Isoler les colonies individuelles pour le génotypage selon les instructions manuscrites. Utilisez la cytométrie du débit pour confirmer que les MESC n’ont pas d’expression qui fuit du GFP et, si c’est le cas, isolez les cellules gfp-négatives par FACS avant de commencer l’expérience. Étendre les cellules en cinq plaques de 15 centimètres, et induire l’expression de type sauvage ou cage mutant EED en administrant 5 micromolaires 4-hydroxytamoxifène pour cinq durées différentes allant de zéro heures à huit jours.
Changez les médias après 12 heures pour des traitements qui durent plus longtemps que cela. Isoler les cellules recombinées avec succès par FACS à l’aide de GFP, et effectuer ChIP-seq pour H3K27me2 et H3K27me3 pour étudier leur dépôt temporel à la chromatine en réponse à la ré-expression de type sauvage ou cage mutant EED. Pour valider le sauvetage inducible de type sauvage et les systèmes de sauvetage mutants inductibles, la tache occidentale a été exécutée sur des extraits entiers après l’induction de l’EED sauvage-type ou cage-mutant avec le traitement de 4 hydroxytamoxifène.
L’analyse de cytométrie de flux a été employée pour confirmer l’efficacité de l’expression de T2A-GFP dans les cellules d’i-WT-r avant et après le traitement de 4-hydroxytamoxifen, qui démontre le flip réussi de la cassette inversée. ChIP-seq de H3K27me3 a été exécuté après ré-expression de type sauvage ou cage-mutant EED. L’émergence du H3K27me3 est observée 12 heures après l’expression de l’EED de type sauvage sur des sites de nucléation discrets, puis à 24 heures dans des régions éloignées des sites de nucléation initiaux.

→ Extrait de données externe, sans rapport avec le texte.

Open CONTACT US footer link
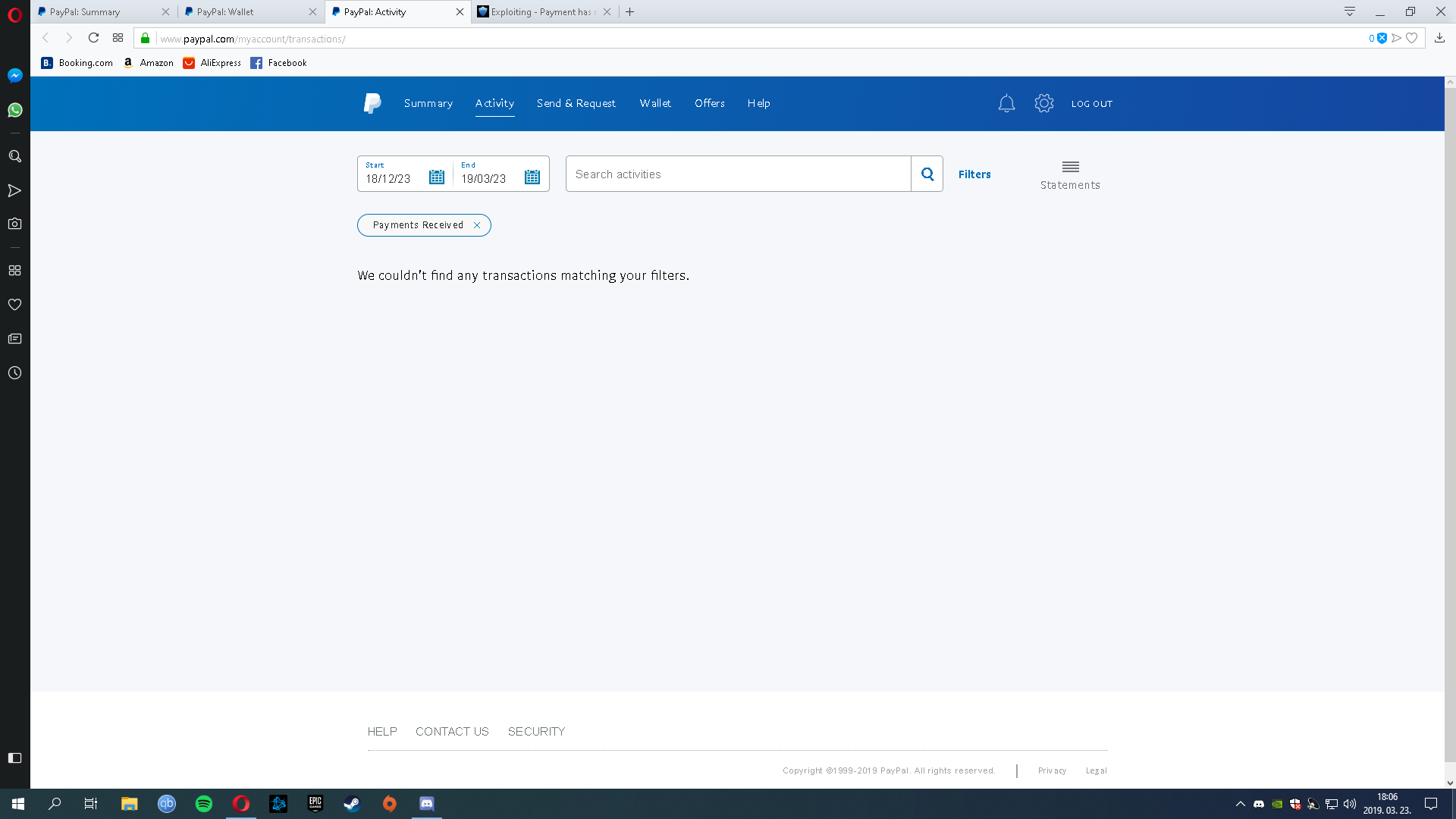Image resolution: width=1456 pixels, height=819 pixels. pos(452,731)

ChIP-seq a également été utilisé pour suivre le dépôt temporel de H3K27me2, qui semble précéder le dépôt H3K27me3. Les foyers H3K27me3 et leur croissance ont également été visualisés par microscopie fluorescence. Après 12 heures d’expression eED de type sauvage, il existe des preuves de formation de foyers H3K27me3.

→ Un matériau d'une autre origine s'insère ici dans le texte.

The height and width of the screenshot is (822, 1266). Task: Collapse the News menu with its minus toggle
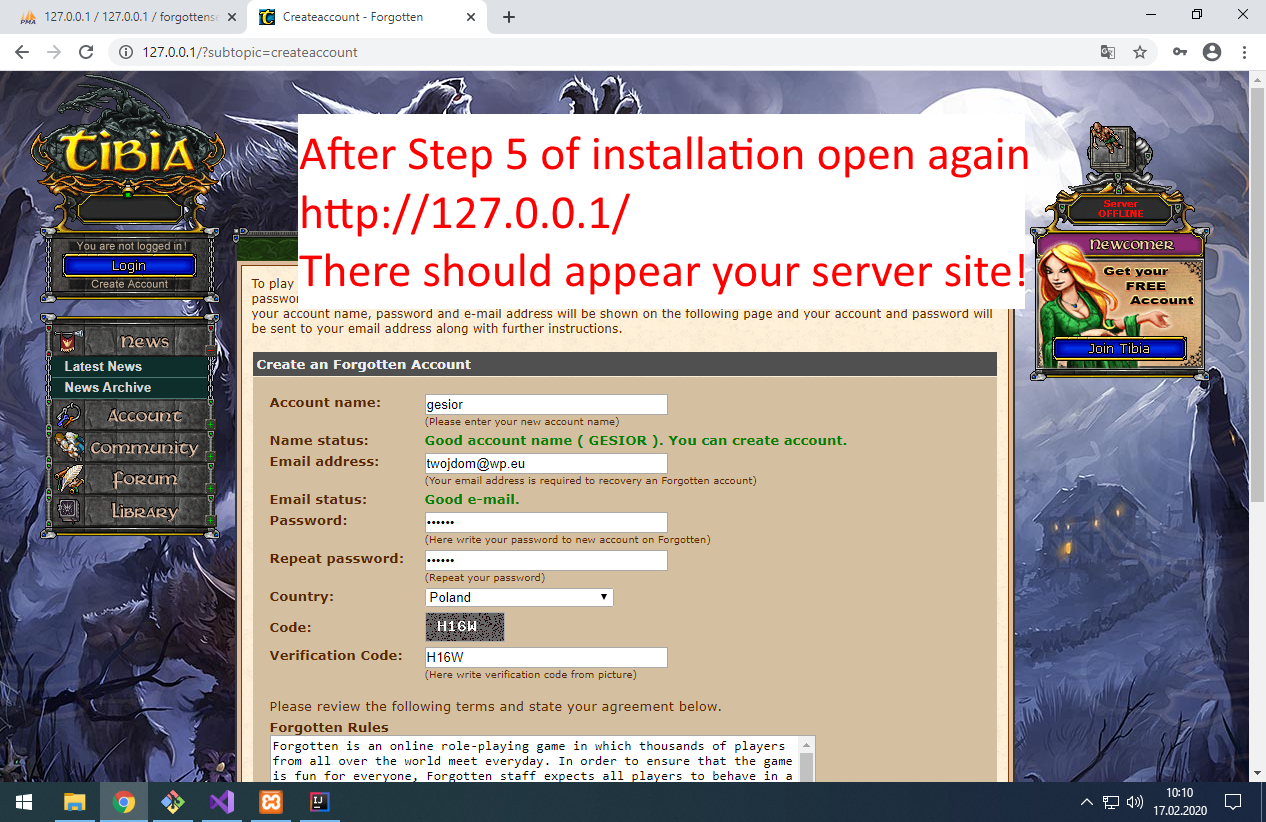pos(209,352)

Ces foyers augmentent en nombre et en taille de 24 heures et finissent par se propager à de grandes régions du noyau de 36 heures. La conception précise des constructions d’ADN est très importante pour générer le système de sauvetage inductible désiré. Cette méthode peut fournir un contrôle temporel et spécial des mutations des protéines chez la souris.
De cette façon, on pourrait déterminer l’effet des mutations dans un tissu spécifique ou à un stade spécifique de développement. Nous utilisons actuellement ce système pour surveiller l’établissement dynamique d’un autre domaine chromatine, polycomb complexe répressif 1.